## Start Material provided

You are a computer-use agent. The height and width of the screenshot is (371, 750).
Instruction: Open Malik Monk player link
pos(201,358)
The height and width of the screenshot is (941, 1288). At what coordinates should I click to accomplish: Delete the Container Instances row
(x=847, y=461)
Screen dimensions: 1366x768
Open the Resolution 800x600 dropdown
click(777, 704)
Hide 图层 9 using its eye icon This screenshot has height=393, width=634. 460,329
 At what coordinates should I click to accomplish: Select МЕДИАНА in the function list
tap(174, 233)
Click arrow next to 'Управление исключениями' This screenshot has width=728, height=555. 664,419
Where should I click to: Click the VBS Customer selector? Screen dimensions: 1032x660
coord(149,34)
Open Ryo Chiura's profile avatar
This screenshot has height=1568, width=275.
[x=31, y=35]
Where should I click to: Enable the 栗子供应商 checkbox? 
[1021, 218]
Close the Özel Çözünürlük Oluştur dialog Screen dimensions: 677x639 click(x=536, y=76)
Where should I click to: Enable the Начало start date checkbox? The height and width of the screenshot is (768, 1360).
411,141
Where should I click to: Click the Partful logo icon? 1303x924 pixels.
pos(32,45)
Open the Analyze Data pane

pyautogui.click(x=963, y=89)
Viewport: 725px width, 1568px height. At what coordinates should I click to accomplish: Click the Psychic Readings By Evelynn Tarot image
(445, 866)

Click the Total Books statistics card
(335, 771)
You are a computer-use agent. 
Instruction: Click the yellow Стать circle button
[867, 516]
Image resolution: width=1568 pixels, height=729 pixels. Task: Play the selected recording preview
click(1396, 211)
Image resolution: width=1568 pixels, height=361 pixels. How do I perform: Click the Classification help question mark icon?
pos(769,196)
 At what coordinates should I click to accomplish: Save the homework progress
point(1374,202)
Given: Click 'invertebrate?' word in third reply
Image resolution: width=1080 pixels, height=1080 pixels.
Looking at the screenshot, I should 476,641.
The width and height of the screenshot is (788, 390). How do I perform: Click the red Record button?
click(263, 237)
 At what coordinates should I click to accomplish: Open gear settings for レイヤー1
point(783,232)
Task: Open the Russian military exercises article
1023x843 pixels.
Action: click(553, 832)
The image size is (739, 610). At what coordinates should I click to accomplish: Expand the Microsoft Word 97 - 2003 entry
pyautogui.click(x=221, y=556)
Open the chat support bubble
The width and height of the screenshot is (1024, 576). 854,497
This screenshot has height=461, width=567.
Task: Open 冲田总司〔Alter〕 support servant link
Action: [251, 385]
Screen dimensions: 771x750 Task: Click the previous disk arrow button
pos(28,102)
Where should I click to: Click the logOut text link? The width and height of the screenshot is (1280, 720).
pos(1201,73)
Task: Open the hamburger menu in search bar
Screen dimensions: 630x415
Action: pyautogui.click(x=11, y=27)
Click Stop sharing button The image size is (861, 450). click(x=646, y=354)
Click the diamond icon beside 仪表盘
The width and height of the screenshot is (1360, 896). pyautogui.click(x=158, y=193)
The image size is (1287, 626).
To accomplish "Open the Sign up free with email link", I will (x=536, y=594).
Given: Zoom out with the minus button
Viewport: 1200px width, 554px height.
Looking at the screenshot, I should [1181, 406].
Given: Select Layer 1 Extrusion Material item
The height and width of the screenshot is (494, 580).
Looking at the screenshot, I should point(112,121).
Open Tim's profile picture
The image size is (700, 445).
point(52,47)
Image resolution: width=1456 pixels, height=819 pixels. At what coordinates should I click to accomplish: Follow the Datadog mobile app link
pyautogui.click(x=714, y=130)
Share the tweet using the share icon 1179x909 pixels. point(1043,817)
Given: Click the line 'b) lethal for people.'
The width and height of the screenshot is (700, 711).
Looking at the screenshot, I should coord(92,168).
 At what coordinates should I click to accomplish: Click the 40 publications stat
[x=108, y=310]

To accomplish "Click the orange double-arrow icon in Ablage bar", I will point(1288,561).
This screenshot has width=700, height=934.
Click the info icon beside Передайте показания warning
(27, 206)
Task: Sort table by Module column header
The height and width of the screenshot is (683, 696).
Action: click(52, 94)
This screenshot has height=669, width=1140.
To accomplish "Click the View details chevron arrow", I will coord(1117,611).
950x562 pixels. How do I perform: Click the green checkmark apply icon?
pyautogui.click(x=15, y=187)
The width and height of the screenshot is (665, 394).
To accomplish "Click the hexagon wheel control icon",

## End Material provided

**Your instructions:**
Gather every line of the entries above that contains the string "Given", matching upper and lower case exactly.

**Written answer:**
Given: Click 'invertebrate?' word in third reply
Given: Zoom out with the minus button
Given: Select Layer 1 Extrusion Material item
Given: Click the line 'b) lethal for people.'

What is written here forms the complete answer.